>> Begin WORKING DATA

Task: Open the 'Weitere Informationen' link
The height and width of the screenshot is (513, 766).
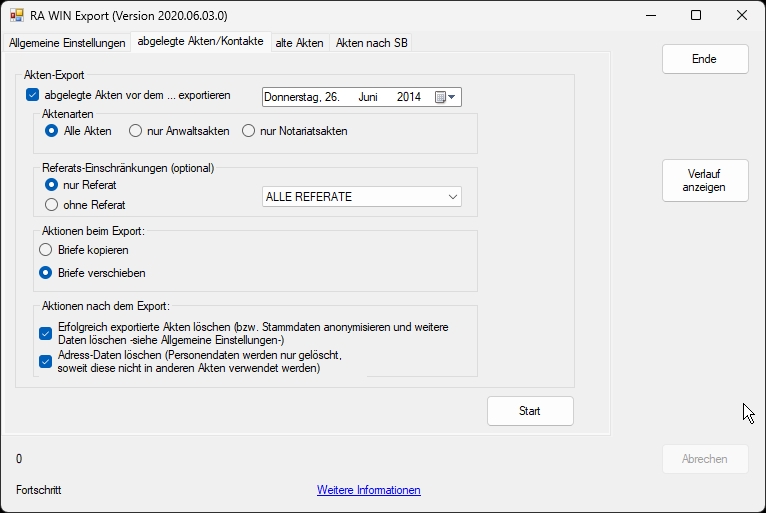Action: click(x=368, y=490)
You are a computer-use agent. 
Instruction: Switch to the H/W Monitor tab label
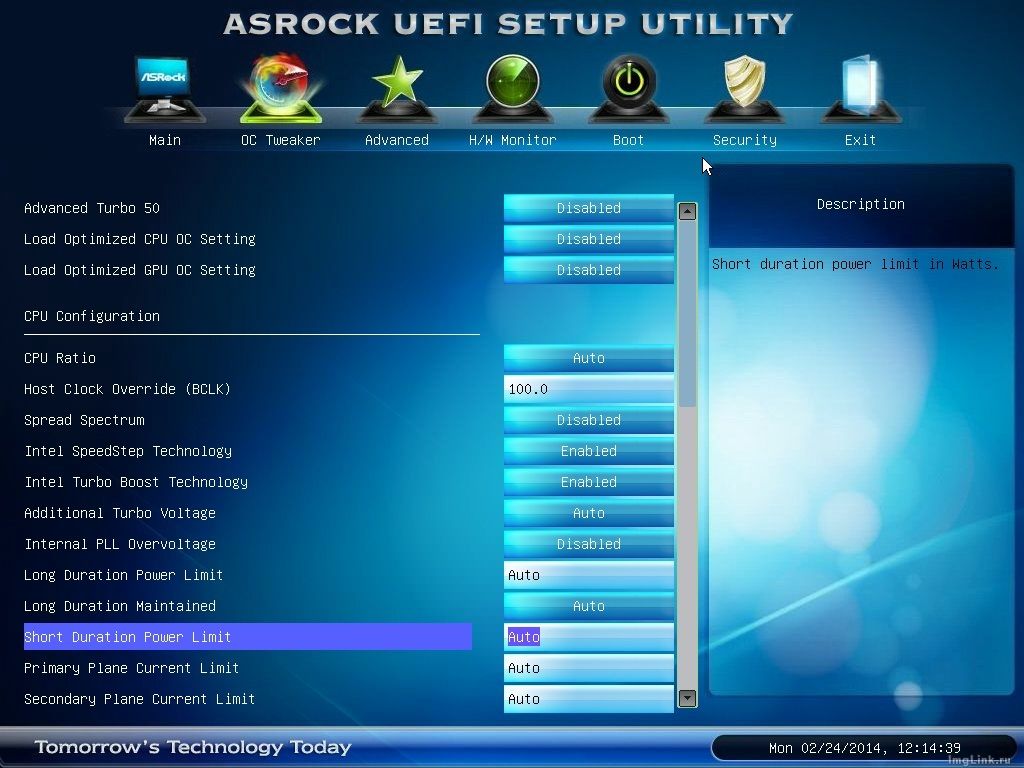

>> End WORKING DATA
>> Begin WORKING DATA

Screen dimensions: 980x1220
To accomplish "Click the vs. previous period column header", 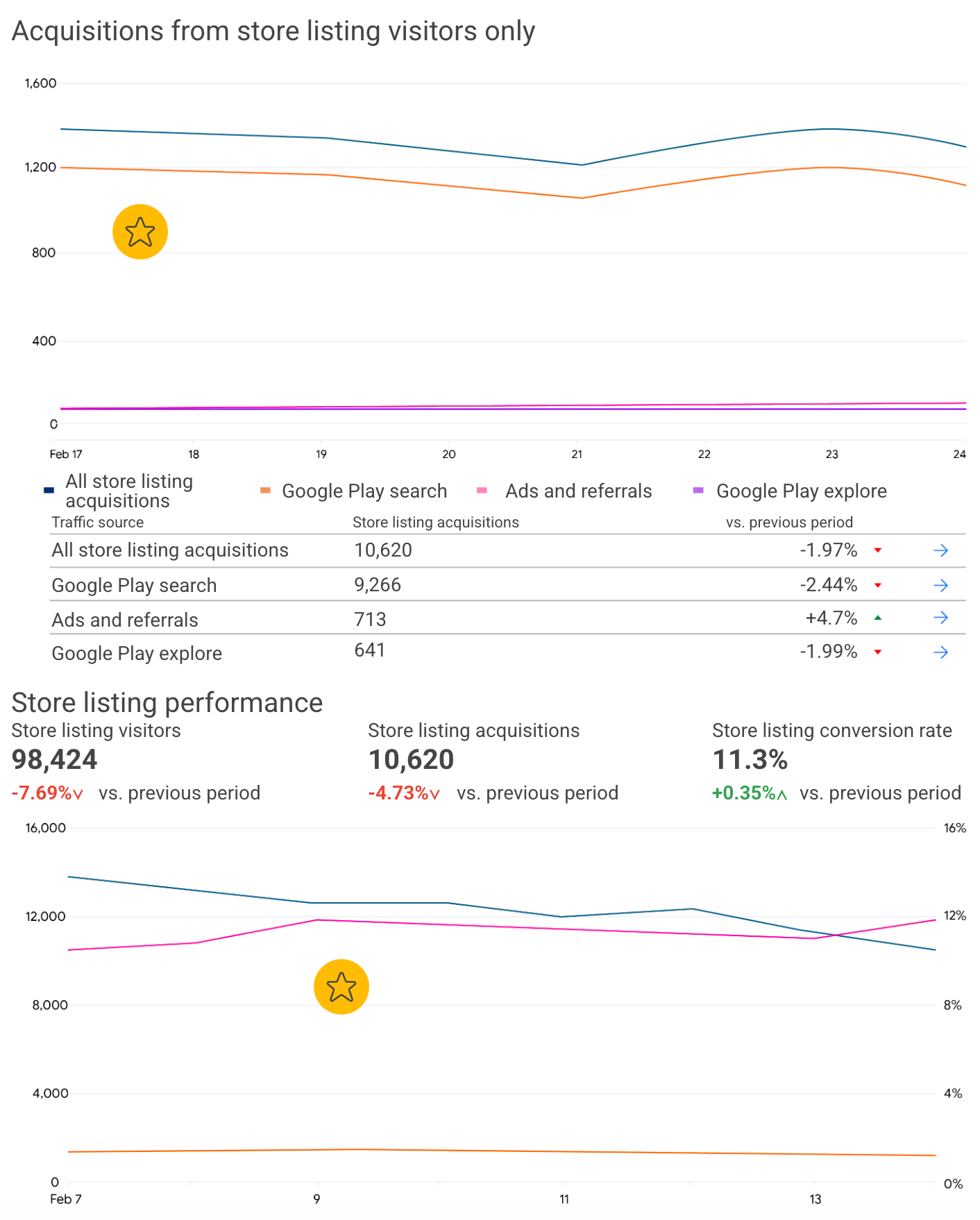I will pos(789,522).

>> End WORKING DATA
>> Begin WORKING DATA

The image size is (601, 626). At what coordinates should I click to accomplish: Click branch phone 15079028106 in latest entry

>> End WORKING DATA

◆ **PROBLEM STATEMENT**
Duplicate the portion of the listing that opens with the line containing "Task: Open the 'Weitere Informationen' link" and closes with the line containing "Instruction: Switch to", including both of those lines. Omit the pictures from your copy.

◆ **FINAL ANSWER**
Task: Open the 'Weitere Informationen' link
The height and width of the screenshot is (513, 766).
Action: click(x=368, y=490)
You are a computer-use agent. 
Instruction: Switch to the H/W Monitor tab label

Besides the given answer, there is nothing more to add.